RECORDS FOR THE TASK →
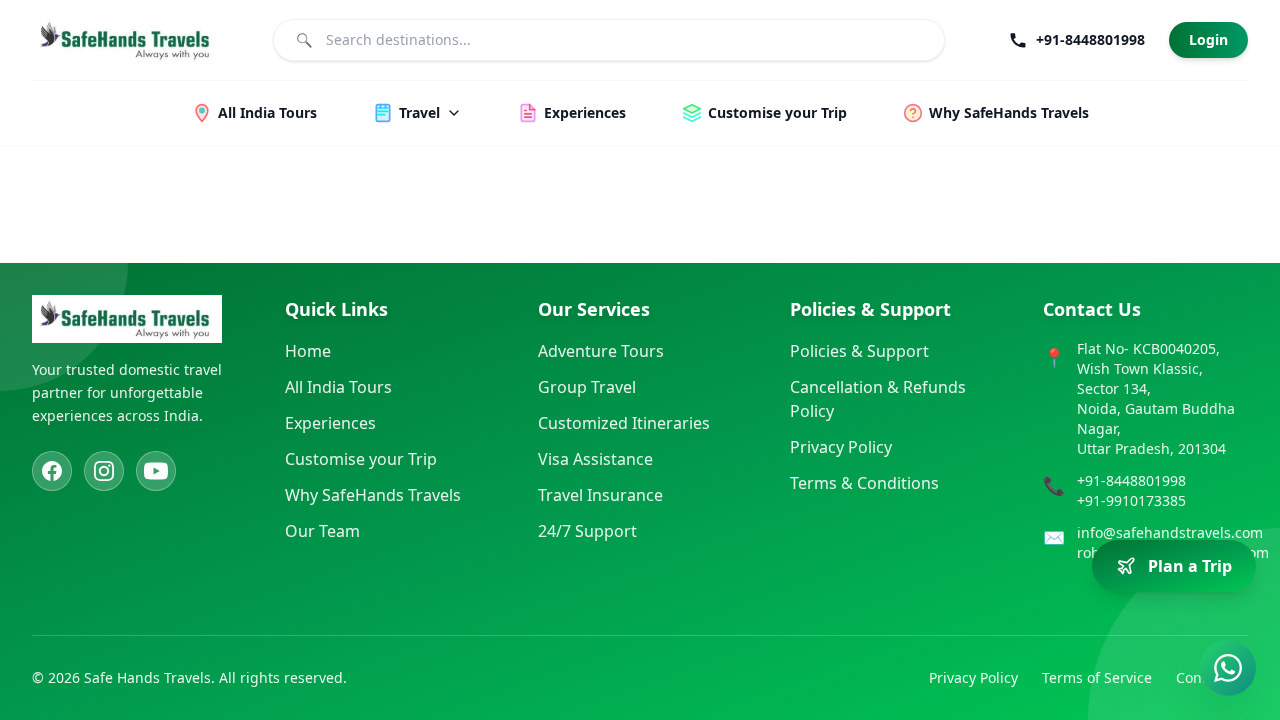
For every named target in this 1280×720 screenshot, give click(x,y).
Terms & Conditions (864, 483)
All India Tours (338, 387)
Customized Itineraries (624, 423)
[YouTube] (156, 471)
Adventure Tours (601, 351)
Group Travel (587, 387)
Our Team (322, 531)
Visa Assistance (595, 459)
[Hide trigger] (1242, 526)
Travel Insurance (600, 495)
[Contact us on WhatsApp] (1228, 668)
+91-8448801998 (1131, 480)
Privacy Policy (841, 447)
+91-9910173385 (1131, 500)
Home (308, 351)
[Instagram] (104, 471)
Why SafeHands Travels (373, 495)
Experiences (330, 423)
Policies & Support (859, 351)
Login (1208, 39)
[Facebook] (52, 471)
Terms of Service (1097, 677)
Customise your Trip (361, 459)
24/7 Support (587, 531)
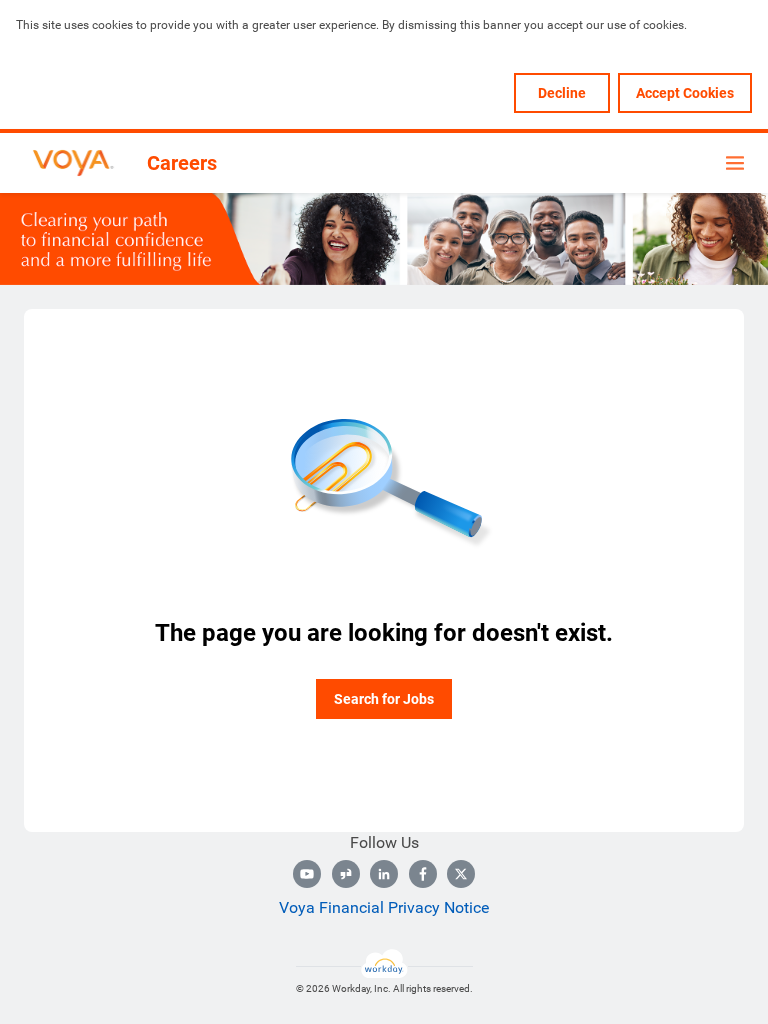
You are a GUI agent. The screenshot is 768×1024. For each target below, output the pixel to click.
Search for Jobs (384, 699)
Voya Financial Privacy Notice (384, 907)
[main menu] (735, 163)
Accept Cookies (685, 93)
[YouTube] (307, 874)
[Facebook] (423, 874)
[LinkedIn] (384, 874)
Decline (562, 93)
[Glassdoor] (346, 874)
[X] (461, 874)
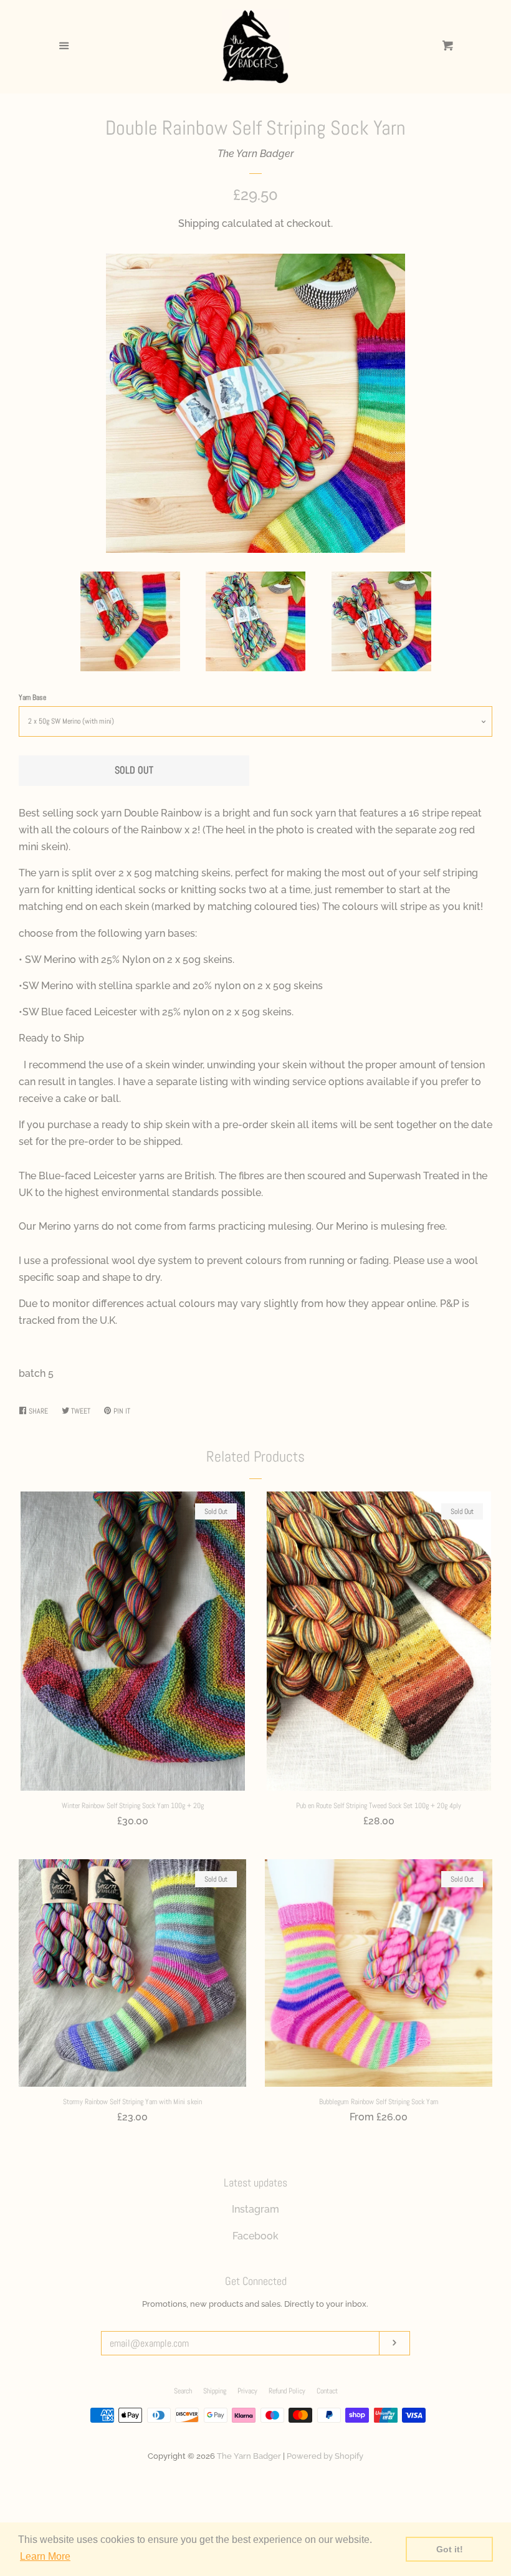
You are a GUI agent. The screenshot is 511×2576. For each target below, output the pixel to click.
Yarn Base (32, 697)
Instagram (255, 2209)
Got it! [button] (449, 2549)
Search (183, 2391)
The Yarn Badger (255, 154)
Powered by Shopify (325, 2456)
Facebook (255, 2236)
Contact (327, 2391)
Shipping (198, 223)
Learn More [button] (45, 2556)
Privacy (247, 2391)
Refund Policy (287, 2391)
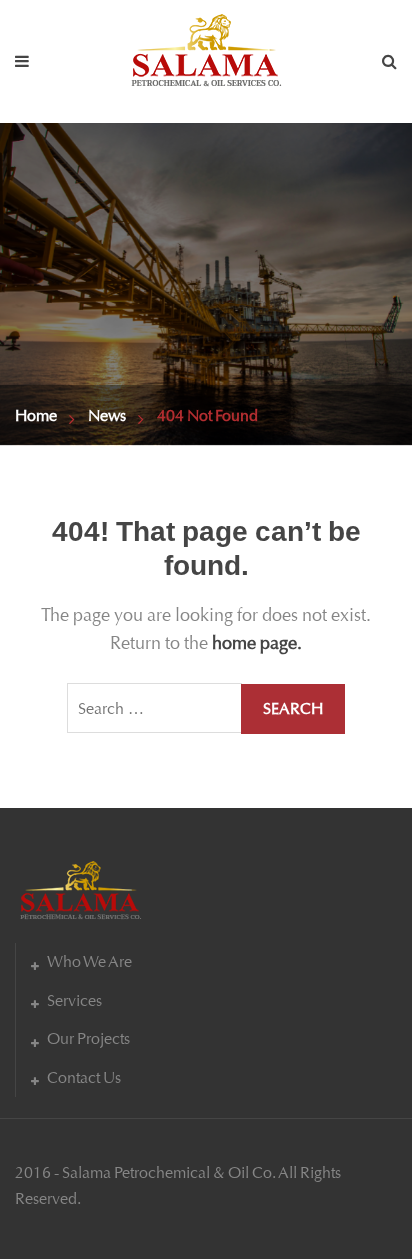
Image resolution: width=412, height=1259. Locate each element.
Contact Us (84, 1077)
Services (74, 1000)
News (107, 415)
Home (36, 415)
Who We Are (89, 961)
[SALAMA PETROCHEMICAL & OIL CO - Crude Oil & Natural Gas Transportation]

==

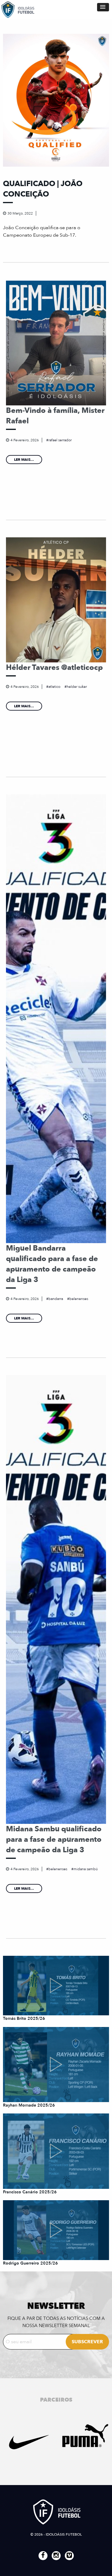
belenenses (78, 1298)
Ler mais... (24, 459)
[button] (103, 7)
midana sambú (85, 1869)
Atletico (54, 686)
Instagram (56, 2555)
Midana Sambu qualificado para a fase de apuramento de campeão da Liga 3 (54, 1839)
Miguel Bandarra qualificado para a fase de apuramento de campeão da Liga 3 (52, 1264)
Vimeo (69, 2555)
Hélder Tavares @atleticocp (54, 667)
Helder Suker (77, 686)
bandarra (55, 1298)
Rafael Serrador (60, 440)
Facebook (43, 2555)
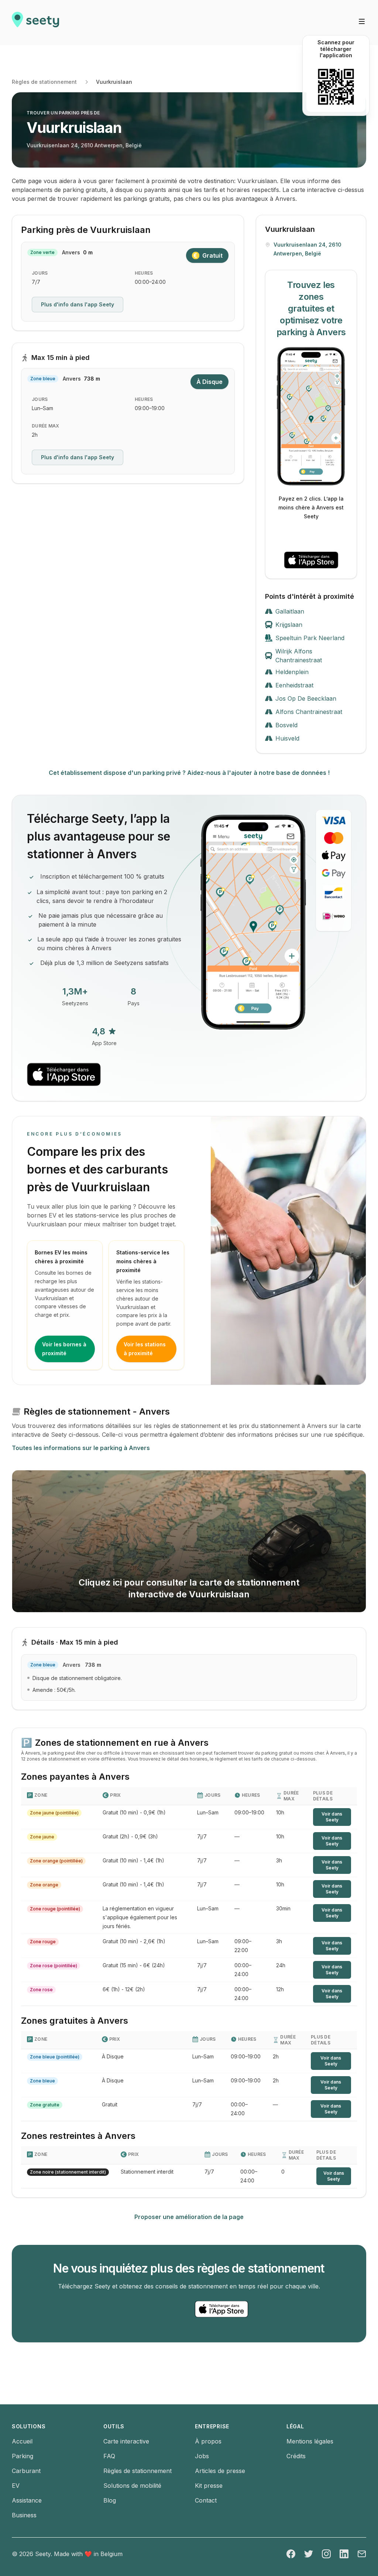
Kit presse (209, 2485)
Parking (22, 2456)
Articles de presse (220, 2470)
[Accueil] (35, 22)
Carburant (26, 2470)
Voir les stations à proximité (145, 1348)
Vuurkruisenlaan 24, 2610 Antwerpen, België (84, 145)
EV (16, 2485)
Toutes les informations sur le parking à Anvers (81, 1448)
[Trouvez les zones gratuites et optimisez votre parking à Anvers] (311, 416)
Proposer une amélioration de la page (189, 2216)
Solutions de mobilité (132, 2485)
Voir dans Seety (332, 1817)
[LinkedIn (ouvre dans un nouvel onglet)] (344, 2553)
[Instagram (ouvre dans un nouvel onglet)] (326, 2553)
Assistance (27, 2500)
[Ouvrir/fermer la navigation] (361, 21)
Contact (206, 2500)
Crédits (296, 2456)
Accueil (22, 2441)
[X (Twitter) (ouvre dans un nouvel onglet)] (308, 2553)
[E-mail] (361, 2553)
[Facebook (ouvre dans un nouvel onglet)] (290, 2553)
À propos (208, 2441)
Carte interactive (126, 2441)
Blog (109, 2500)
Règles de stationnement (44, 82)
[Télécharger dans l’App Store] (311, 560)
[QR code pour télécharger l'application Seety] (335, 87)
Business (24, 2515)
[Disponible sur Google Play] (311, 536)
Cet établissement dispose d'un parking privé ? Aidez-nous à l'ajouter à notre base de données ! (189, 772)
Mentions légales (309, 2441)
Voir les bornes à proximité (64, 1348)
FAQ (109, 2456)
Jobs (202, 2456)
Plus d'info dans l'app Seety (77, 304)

DESCRIPTION OF THE TASK → Which lines above run from the one containing "Services (74, 1000)" to the one containing "[SALAMA PETROCHEMICAL &"? Give them again exactly, both ends included.

RESPONSE TO THE EXERCISE →
Services (74, 1000)
News (107, 415)
Home (36, 415)
Who We Are (89, 961)
[SALAMA PETROCHEMICAL & OIL CO - Crude Oil & Natural Gas Transportation]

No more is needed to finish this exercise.